This custom environment predicts market direction (up/down) using historical price data.

**Key concepts:**
- **State**: Last N normalized prices or returns
- **Action**: Predict direction (0=down, 1=up)
- **Reward**: 1 if correct prediction, 0 if wrong
- **Done**: Episode ends if accuracy drops below threshold or data exhausted

In [7]:
class Finance:
    url = 'https://certificate.tpq.io/rl4finance.csv'
    
    def __init__(self, symbol, feature, min_accuracy=0.485, n_features=4):
        """
        Args:
            symbol: Financial instrument (e.g., 'EUR=', 'AAPL.O')
            feature: Which data to use as state ('EUR=' for price, 'r' for returns)
            min_accuracy: Minimum accuracy threshold before stopping episode
            n_features: Number of lagged observations in state
        """
        self.symbol = symbol
        self.feature = feature
        self.n_features = n_features
        self.action_space = ActionSpace()
        self.min_accuracy = min_accuracy
        self._get_data()
        self._prepare_data()
    
    def _get_data(self):
        """Download historical price data"""
        self.raw = pd.read_csv(self.url, index_col=0, parse_dates=True)

In [8]:
class Finance(Finance):
    def _prepare_data(self):
        """Calculate returns, direction, and normalize data"""
        self.data = pd.DataFrame(self.raw[self.symbol]).dropna()
        self.data['r'] = np.log(self.data / self.data.shift(1))  # Log returns
        self.data['d'] = np.where(self.data['r'] > 0, 1, 0)      # Direction (1=up, 0=down)
        self.data.dropna(inplace=True)
        # Normalize data (z-score normalization)
        self.data_ = (self.data - self.data.mean()) / self.data.std()
    
    def reset(self):
        """Reset environment to start of data"""
        self.bar = self.n_features
        self.treward = 0
        # State = last n_features observations
        state = self.data_[self.feature].iloc[
            self.bar - self.n_features:self.bar].values
        return state, {}

In [9]:
class Finance(Finance):
    def step(self, action):
        """Execute action (predict direction) and return result"""
        # Check if prediction matches actual direction
        if action == self.data['d'].iloc[self.bar]:
            correct = True
        else:
            correct = False
        
        reward = 1 if correct else 0
        self.treward += reward
        self.bar += 1
        self.accuracy = self.treward / (self.bar - self.n_features)
        
        # Determine if episode should end
        if self.bar >= len(self.data):
            done = True  # Reached end of data
        elif reward == 1:
            done = False  # Correct prediction, continue
        elif (self.accuracy < self.min_accuracy) and (self.bar > 15):
            done = True  # Poor performance, stop episode
        else:
            done = False
        
        # Next state = next n_features observations
        next_state = self.data_[self.feature].iloc[
            self.bar - self.n_features:self.bar].values
        
        return next_state, reward, done, False, {}

### Test the Finance Environment

In [10]:
fin = Finance(symbol='EUR=', feature='EUR=')
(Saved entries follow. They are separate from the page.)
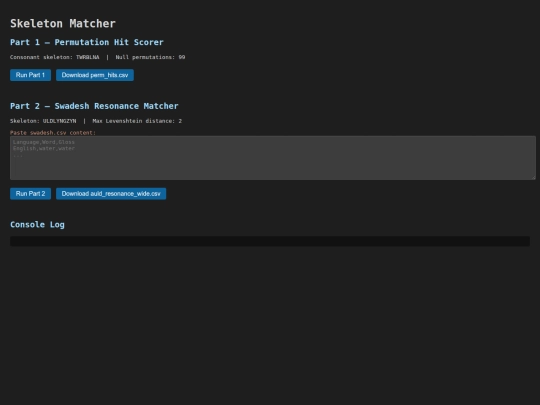Screen dimensions: 540x405
Task: Click the Max Levenshtein distance 2 text
Action: click(137, 121)
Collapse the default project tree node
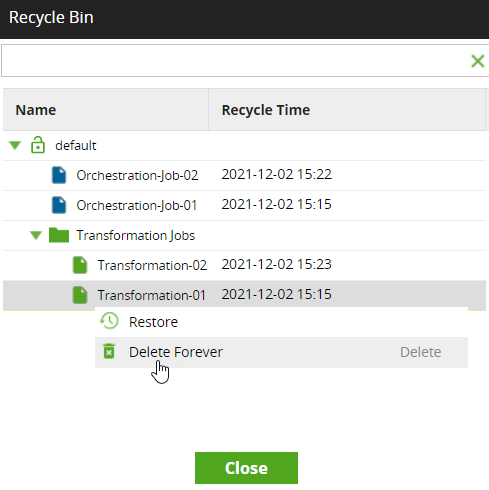This screenshot has width=489, height=490. (x=15, y=145)
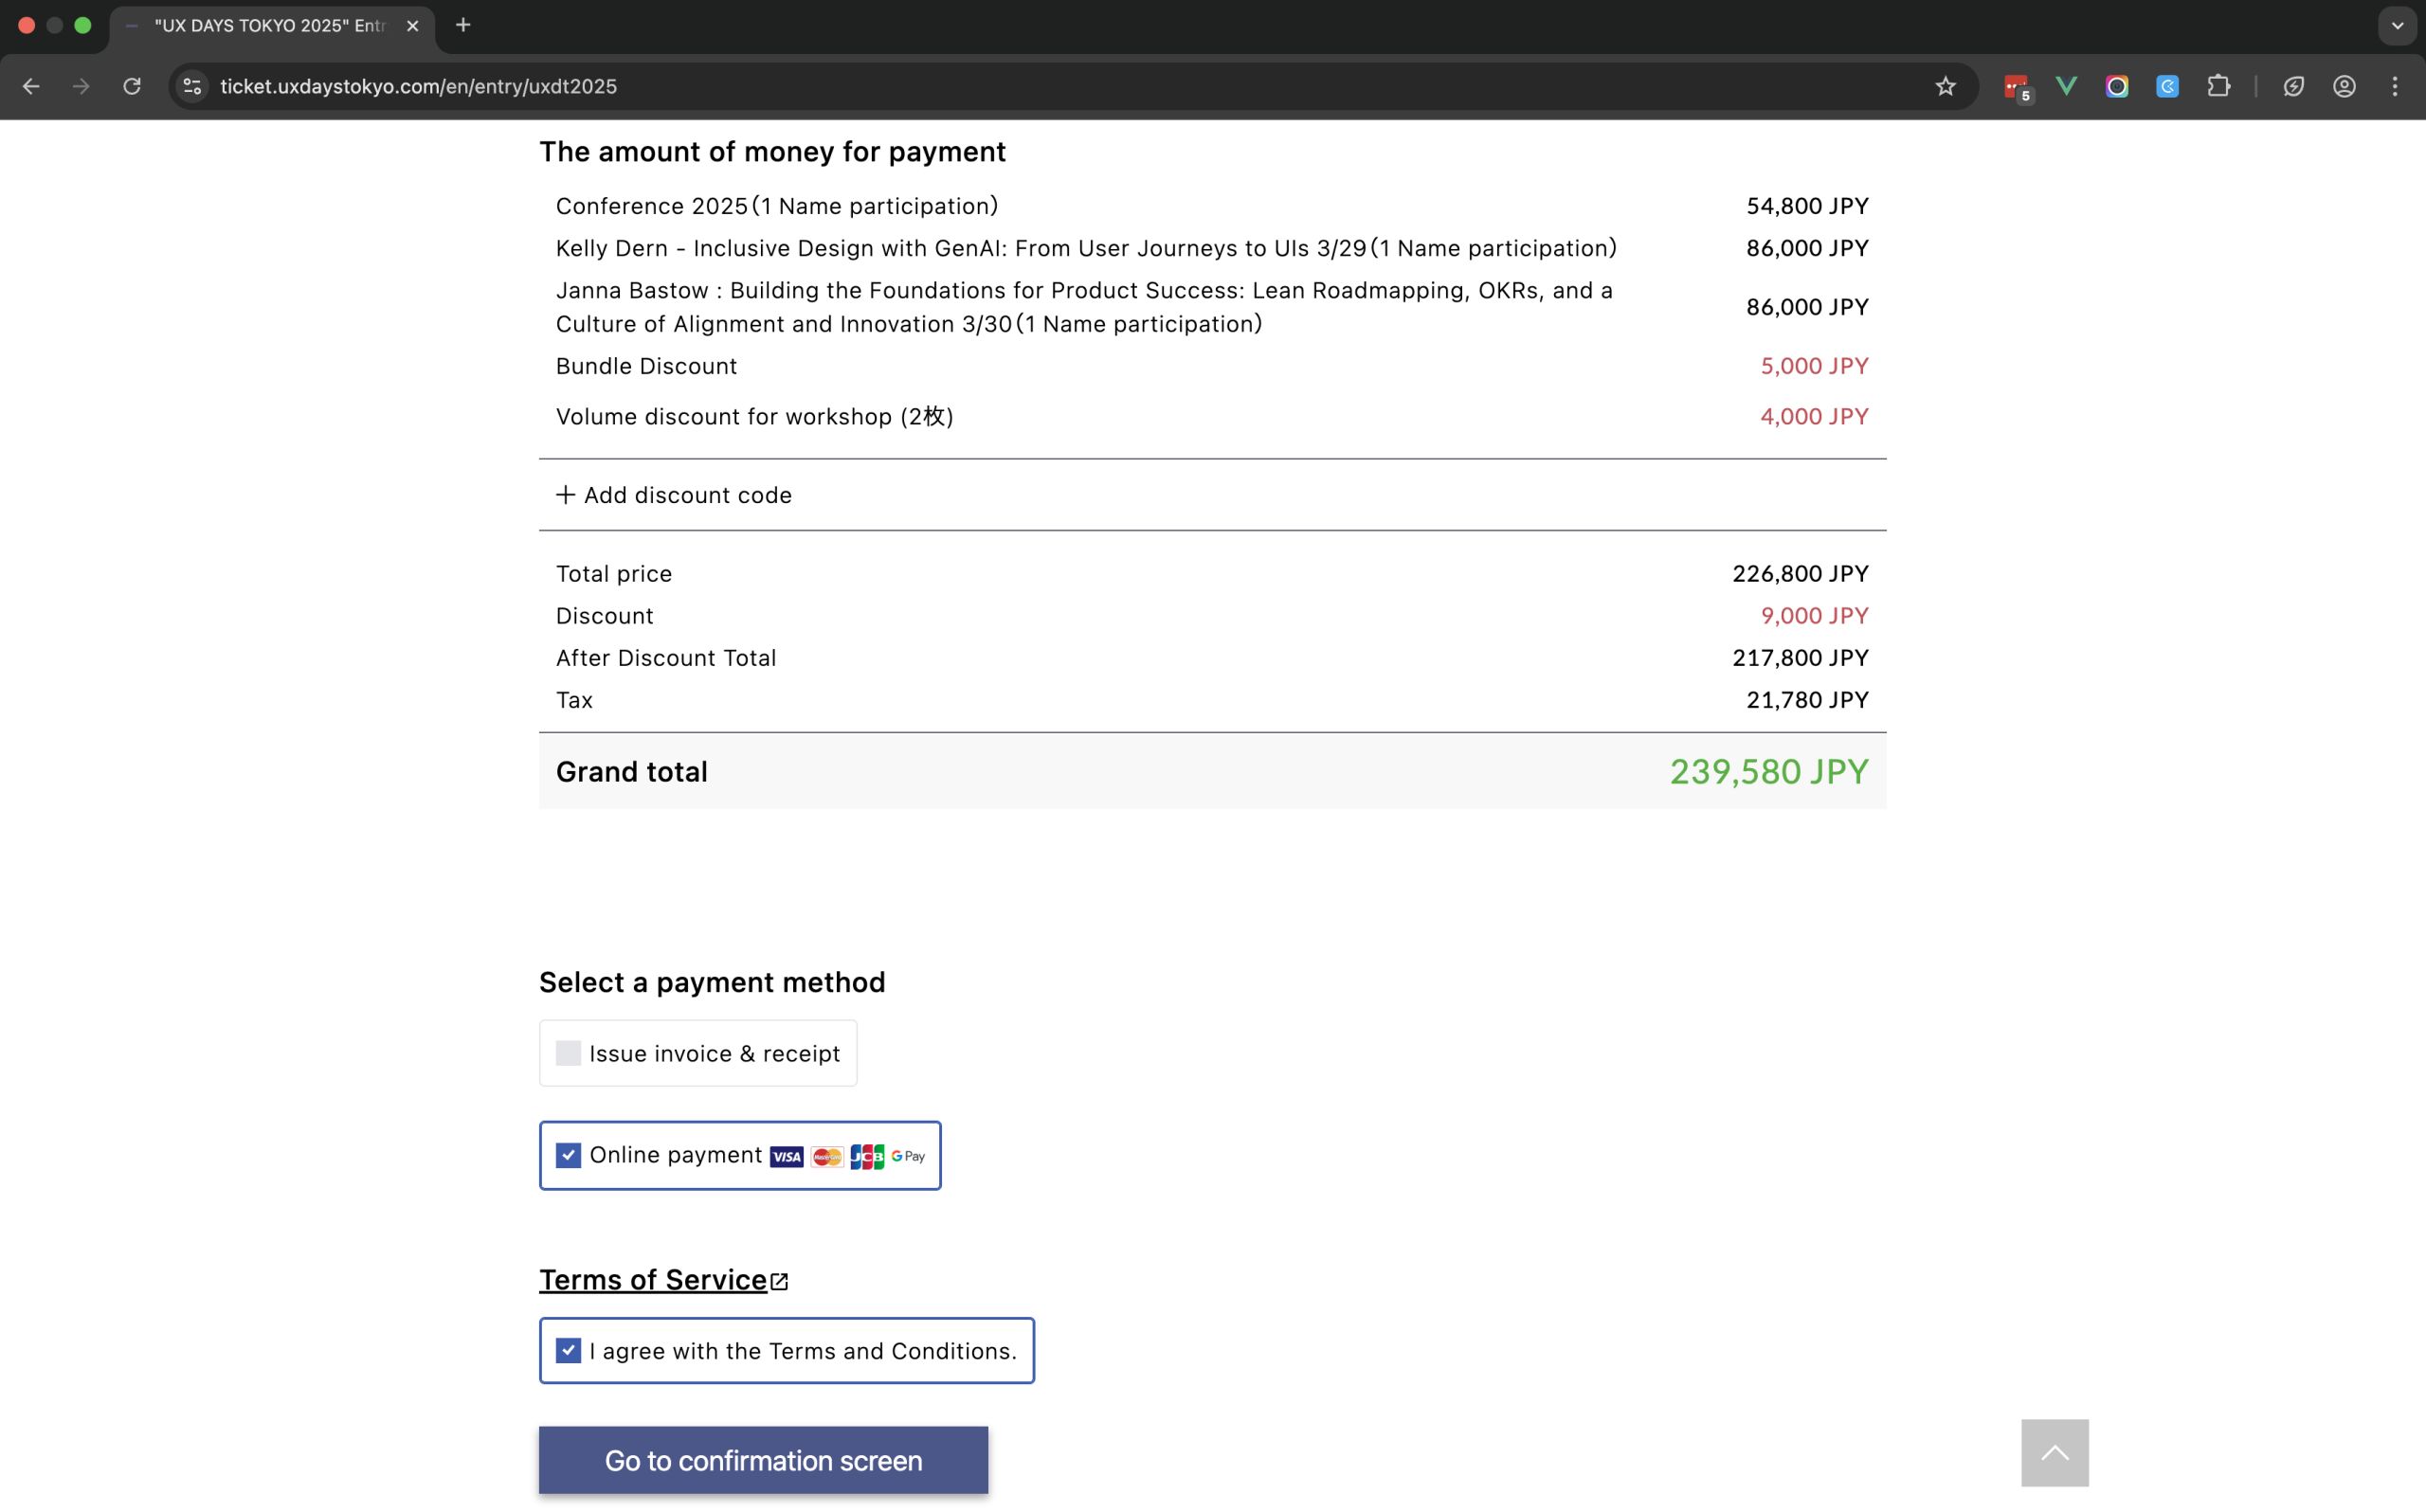
Task: Click the scroll-to-top arrow button
Action: point(2054,1452)
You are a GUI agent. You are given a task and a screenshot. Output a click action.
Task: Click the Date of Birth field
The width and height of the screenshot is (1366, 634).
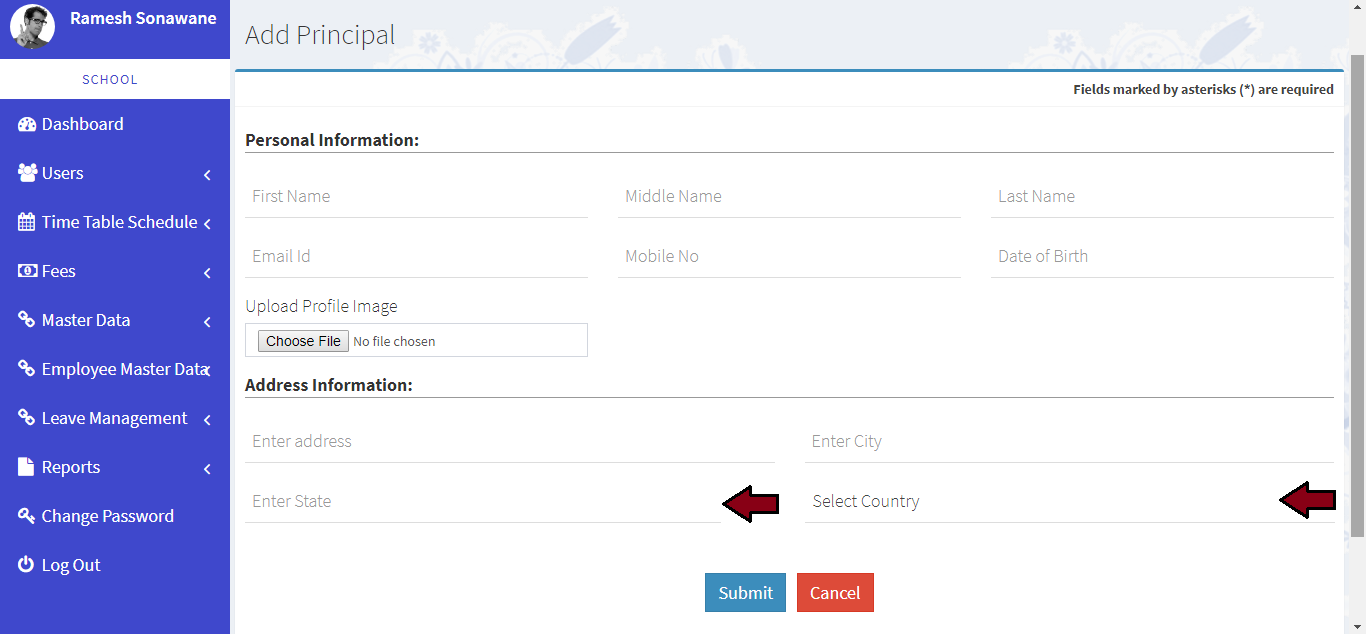[x=1161, y=256]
URLError: <urlopen error [WinError 10054] An existing connection was forcibly closed by the remote host>

In [None]:
list(fin.raw.columns)

In [None]:
fin.reset()
# four lagged, normalized price points

In [None]:
fin.action_space.sample()

In [None]:
fin.step(fin.action_space.sample())

In [None]:
fin = Finance('EUR=', 'r')

In [None]:
fin.reset()
# four lagged, normalized log returns

### Random Agent Baseline

In [None]:
class RandomAgent:
    """Baseline agent that makes random predictions"""
    def __init__(self):
        self.env = Finance('EUR=', 'r')
    
    def play(self, episodes=1):
        self.trewards = list()
        for e in range(episodes):
            self.env.reset()
            for step in range(1, 100):
                a = self.env.action_space.sample()
                state, reward, done, trunc, info = self.env.step(a)
                if done:
                    self.trewards.append(step)
                    break

In [None]:
ra = RandomAgent()

In [None]:
ra.play(15)

In [None]:
ra.trewards

In [None]:
round(sum(ra.trewards) / len(ra.trewards), 2)

In [None]:
len(fin.data)

## DQL Agent with Keras 3 API

In [None]:
import os
import random
import warnings
import numpy as np

# Configure Keras to use PyTorch backend
os.environ['KERAS_BACKEND'] = 'torch'

import keras
from keras import layers, models, optimizers
from collections import deque

print(f"Using Keras {keras.__version__} with backend: {keras.backend.backend()}")

In [None]:
warnings.simplefilter('ignore')

In [None]:
lr = 0.0001

### DQL Agent for Financial Market Prediction

**Task**: Learn to predict market direction (up/down) from historical patterns.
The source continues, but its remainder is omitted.